Data provided:
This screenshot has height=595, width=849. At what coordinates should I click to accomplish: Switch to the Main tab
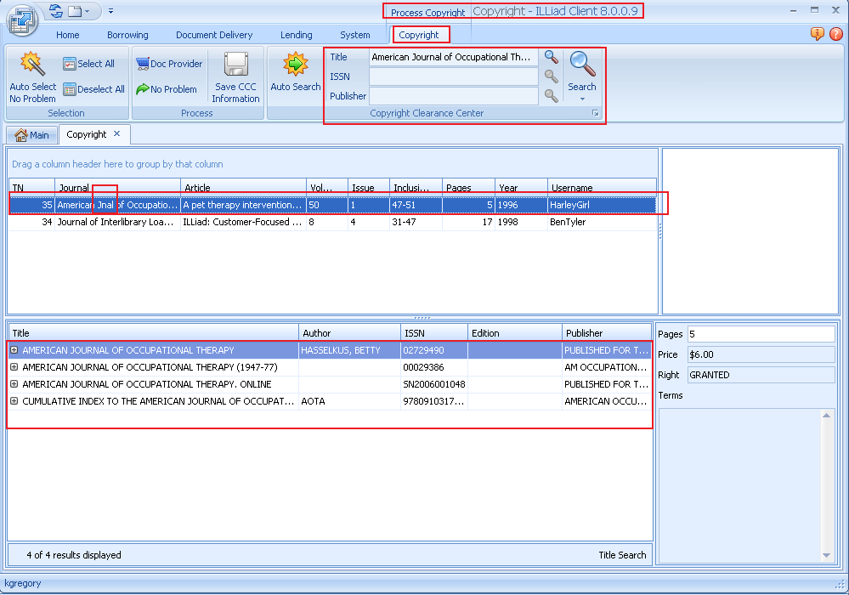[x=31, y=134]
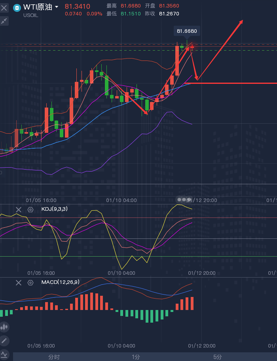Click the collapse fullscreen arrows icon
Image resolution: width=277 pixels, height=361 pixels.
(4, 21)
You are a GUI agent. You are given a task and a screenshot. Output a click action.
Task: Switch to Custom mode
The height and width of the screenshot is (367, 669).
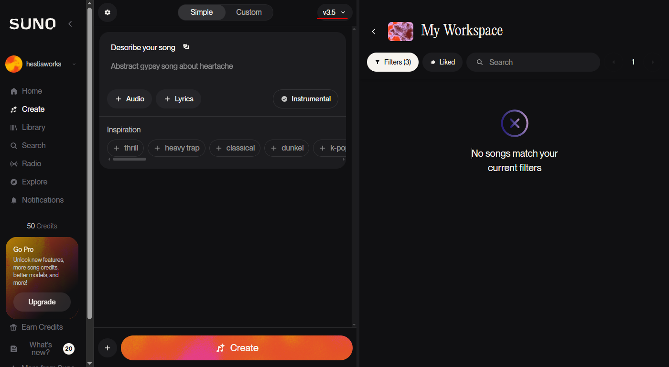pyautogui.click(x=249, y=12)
* * *
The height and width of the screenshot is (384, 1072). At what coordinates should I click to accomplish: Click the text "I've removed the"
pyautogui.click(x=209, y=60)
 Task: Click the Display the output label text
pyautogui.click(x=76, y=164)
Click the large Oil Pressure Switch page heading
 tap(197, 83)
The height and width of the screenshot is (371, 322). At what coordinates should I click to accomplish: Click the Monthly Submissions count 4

Assignment: Your reply should hold nothing but the lines above, from the one containing "This screenshot has" to the one containing "Task: Switch to Custom mode", reproduced exactly minus the pictures.

Answer:
This screenshot has height=595, width=849. At what coordinates should I click to accomplish: Switch to the Main tab
[x=31, y=134]
Click the collapse fullscreen arrows icon
Image resolution: width=277 pixels, height=361 pixels.
(4, 21)
You are a GUI agent. You are given a task and a screenshot. Output a click action.
Task: Switch to Custom mode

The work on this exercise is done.